- _WORK INSTRUCTION_:
Nothing but the line containing "This screenshot has width=1512, height=800." and the lines after it in the entries below should appear, each repeated exactly.

──────── SUPPLIED MATERIAL ────────

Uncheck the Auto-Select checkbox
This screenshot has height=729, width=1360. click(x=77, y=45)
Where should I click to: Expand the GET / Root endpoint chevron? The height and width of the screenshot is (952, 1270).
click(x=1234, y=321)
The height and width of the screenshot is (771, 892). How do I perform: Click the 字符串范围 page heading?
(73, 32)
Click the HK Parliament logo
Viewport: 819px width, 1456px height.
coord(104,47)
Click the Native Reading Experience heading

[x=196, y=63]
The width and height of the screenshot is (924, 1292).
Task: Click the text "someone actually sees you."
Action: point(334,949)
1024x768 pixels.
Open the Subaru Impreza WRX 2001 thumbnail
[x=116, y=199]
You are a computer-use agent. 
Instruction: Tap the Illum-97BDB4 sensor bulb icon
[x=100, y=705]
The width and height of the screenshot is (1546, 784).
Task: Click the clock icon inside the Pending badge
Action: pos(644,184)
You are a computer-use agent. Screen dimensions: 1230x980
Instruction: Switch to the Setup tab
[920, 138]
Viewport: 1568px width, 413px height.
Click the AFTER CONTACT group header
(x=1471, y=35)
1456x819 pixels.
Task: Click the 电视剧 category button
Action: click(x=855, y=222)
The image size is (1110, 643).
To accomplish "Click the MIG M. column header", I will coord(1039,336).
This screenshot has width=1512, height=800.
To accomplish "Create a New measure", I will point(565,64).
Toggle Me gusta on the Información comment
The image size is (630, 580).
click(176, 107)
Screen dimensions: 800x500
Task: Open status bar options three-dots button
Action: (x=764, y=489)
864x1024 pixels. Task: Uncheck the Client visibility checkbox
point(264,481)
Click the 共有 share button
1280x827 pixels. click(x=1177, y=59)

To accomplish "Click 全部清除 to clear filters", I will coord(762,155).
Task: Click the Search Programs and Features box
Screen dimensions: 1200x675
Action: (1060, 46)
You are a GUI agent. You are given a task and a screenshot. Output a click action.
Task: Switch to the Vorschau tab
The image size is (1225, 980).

────────

- _REPLY_:
This screenshot has width=1512, height=800.
To accomplish "Create a New measure", I will point(565,64).
Toggle Me gusta on the Información comment
The image size is (630, 580).
click(176, 107)
Screen dimensions: 800x500
Task: Open status bar options three-dots button
Action: (x=764, y=489)
864x1024 pixels. Task: Uncheck the Client visibility checkbox
point(264,481)
Click the 共有 share button
1280x827 pixels. click(x=1177, y=59)

To accomplish "Click 全部清除 to clear filters", I will coord(762,155).
Task: Click the Search Programs and Features box
Screen dimensions: 1200x675
Action: (1060, 46)
You are a GUI agent. You are given a task and a screenshot. Output a click action.
Task: Switch to the Vorschau tab
The image size is (1225, 980).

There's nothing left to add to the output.